TEXTO CITADO –
-*-

D. Ruth Cardoso, a Primeira-Dama, indagada, há dez dias, sobre o que ela considerava que levava os homens para a História da Humanidade, o que fazia selecionar-se alguns espécimes para eternizá-los na História, respondeu que "a História é a seleção das vaidades humanas". A História depura, de acordo com ela, as vaidades, recebe e eterniza as vaidades humanas. Se a Primeira-Dama estiver certa, teremos a reprodução de um caso de assunção. Sua Excelência, o Presidente Fernando Henrique Cardoso, vai passar totalmente, integralmente, para a História, porque, em sendo ele só vaidade, vai entrar para a História com aquilo que ele tem de essencial: a vaidade.

Fernando Henrique Cardoso teve um momento de humanidade e humildade: afirmou que ele havia errado ao criar o Proer. Mas será que os deuses erram? Arrependimento serôdio, tardio, completamente ineficaz.

Há o arrependimento eficaz e o arrependimento ineficaz. De acordo com a legislação penal, quando se arrepende do crime antes de cometê-lo, chama-se arrependimento eficaz. No entanto, no caso de Sua Excelência, o crime do Proer já havia sido cometido, uma parte dos seus efeitos já havia sido efetivado em benefício do Banco Nacional, do Banco Econômico e de tantos outros bancos que estão à espera e à espreita do Proer, inclusive o Banespa.

-*-

DADOS DO EXERCÍCIO –

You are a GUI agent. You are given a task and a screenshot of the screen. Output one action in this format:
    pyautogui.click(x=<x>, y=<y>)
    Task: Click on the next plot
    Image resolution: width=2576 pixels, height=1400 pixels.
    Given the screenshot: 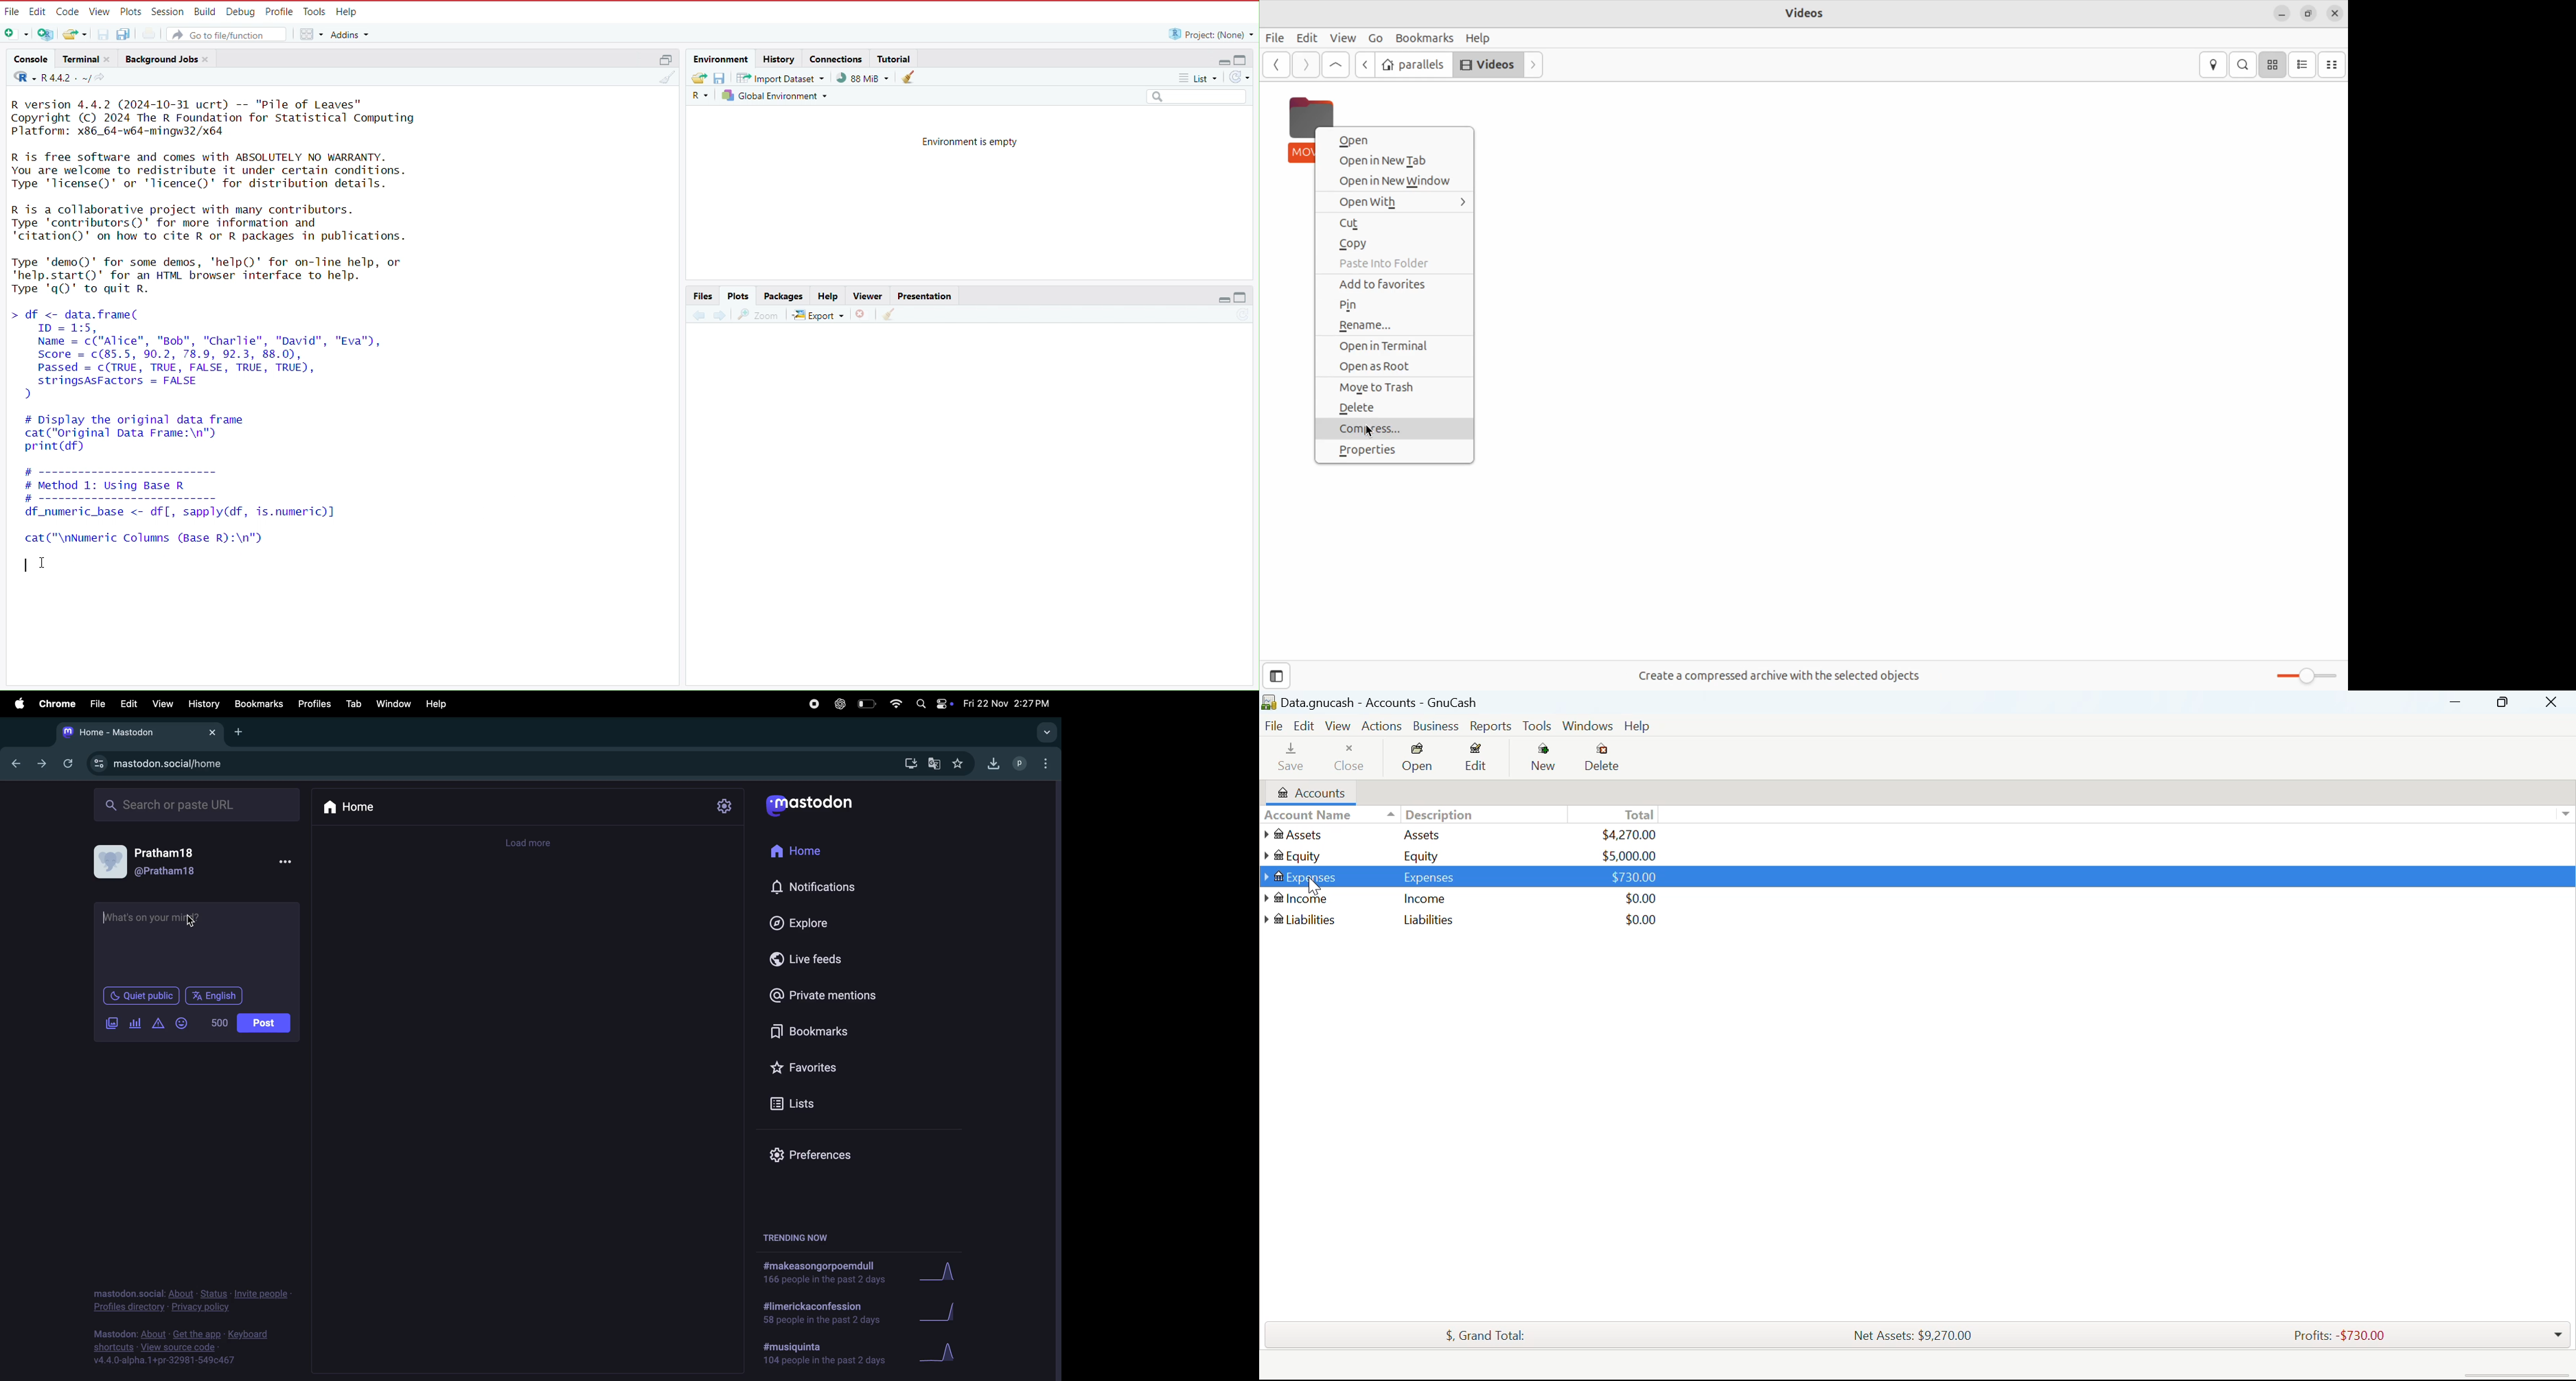 What is the action you would take?
    pyautogui.click(x=717, y=314)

-*-

PROBLEMAS A RESOLVER –
A. No texto sobre o Proer, o que Fernando Henrique Cardoso afirmou ter feito de errado?
B. Copie sem nenhuma alteração as linhas dos registros, começando pela primeira linha e seguindo até a linha que contém "Image resolution: width=2576", incluindo as duas.

RESPOSTAS DO EXERCÍCIO –
A. Ele afirmou que havia errado ao criar o Proer.

B.
You are a GUI agent. You are given a task and a screenshot of the screen. Output one action in this format:
    pyautogui.click(x=<x>, y=<y>)
    Task: Click on the next plot
    Image resolution: width=2576 pixels, height=1400 pixels.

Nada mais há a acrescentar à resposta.